I typed out his story including his reply in italic and pasted it into his book.
Owen’s mother was invited in to meet me by the SENCO at the school. When she arrived she accepted my offer of a cup of coffee and I then explained the outline of the Story Links programme, focussing first on the school’s concern over Owen’s poor reading skills and pointing out that as the most important person in his life it might make a difference to his achievement if we could work together to support his reading for a period of time. I also said that we would use the stories to address emotional issues that Owen might be having difficulty with in order to help him feel happier in school.

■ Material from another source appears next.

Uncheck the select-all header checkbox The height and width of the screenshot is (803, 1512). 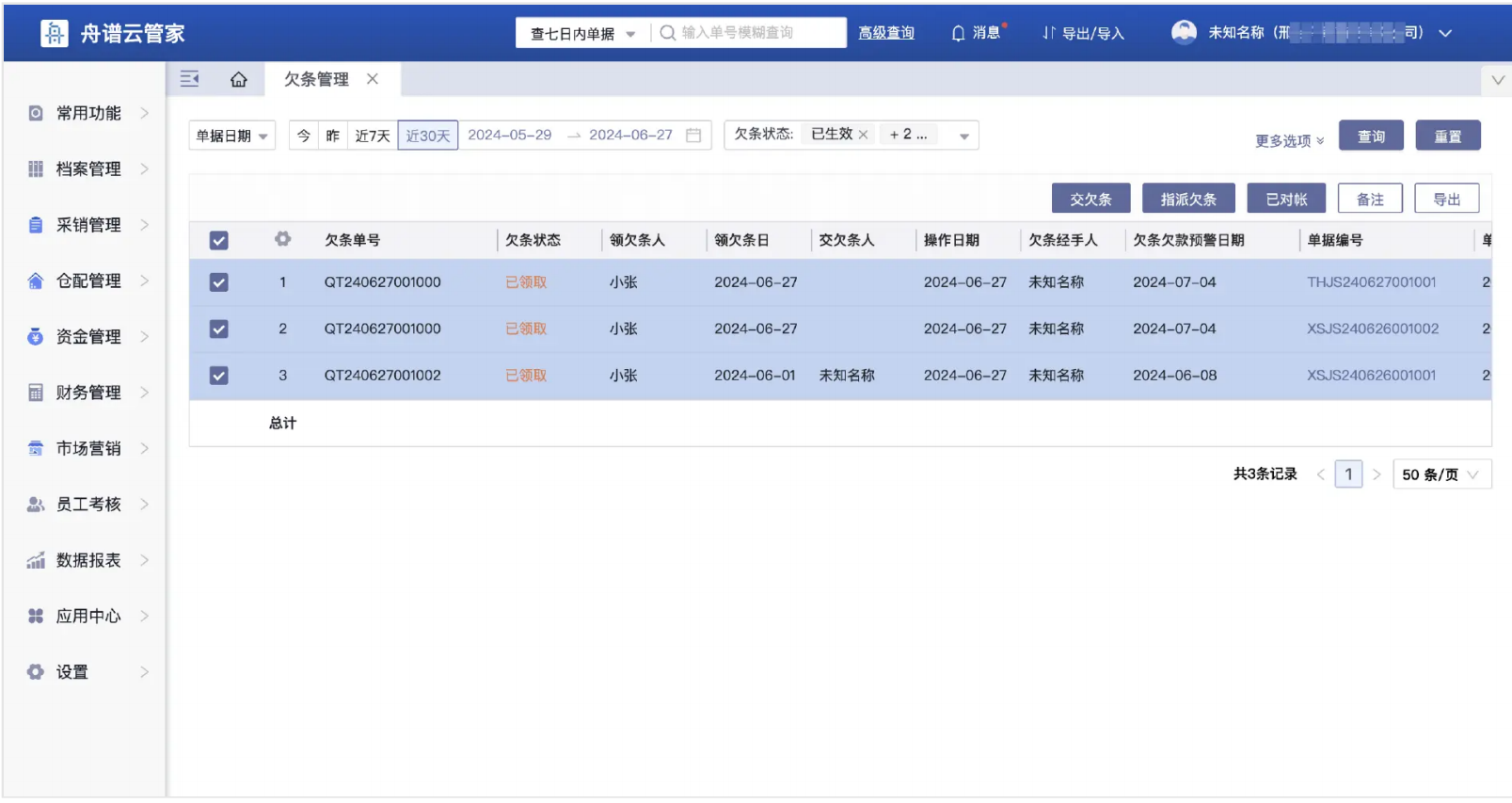click(219, 241)
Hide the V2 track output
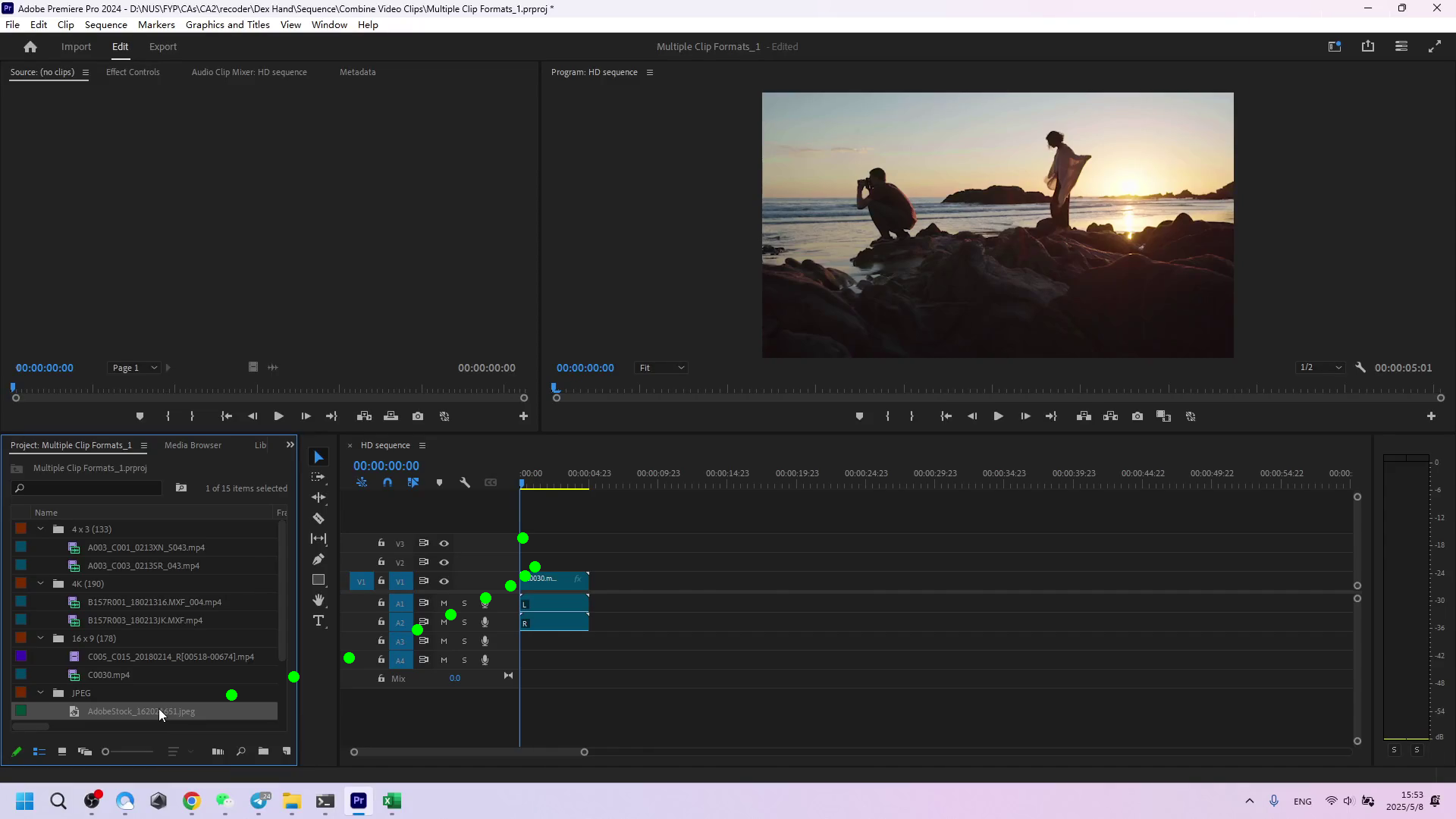1456x819 pixels. coord(444,563)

Mother listened but seemed rather noncommittal until I showed her Owen’s book from the group. I took what felt like a calculated emotional risk and read her Owen’s story about Dino’s mum not coming despite his calling her 17 times. (link to story) Owen’s mother then seemed to become engaged for the first time in our meeting. She looked me directly in the eyes and asked, “Do you think children just write stories or are they writing about themselves?” Using my best active listening skills I replied, “What do you think?” She then said, “I think this story is about him. I think it’s because I don’t give him any time. I give all my attention to his younger brother who’s still my baby even though he’s only a year younger than Owen.” She then said that she thought she should come into the sessions in order to give some time to her older son. She mentioned how she found his behaviour hard to manage at times though also mentioned how he seemed to think he was ‘the man of the house’ and would ‘have a go ‘ at his younger brother if he was ‘horrible’ to her.
Owen’s mother then spoke about how the children had been taken into care but that they had been returned to her three years ago and that she was now trying to get her life ‘back on track’ . She also asked if her trusted social worker would be able to come along to sessions with her. As the Story Links sessions have an open systemic format I said this would be no problem. I later contacted the social worker who was pleased to have a chance to be involved with a school-based project. Mother was also concerned about her own poor literacy skills and described herself as ‘dyslexic’. I reassured her that this wouldn’t be a problem. With the support of the social worker, Owen’s mother managed to attend 8 out of the 10 sessions, with one missed because of a hospital appointment and one missed without any explanation.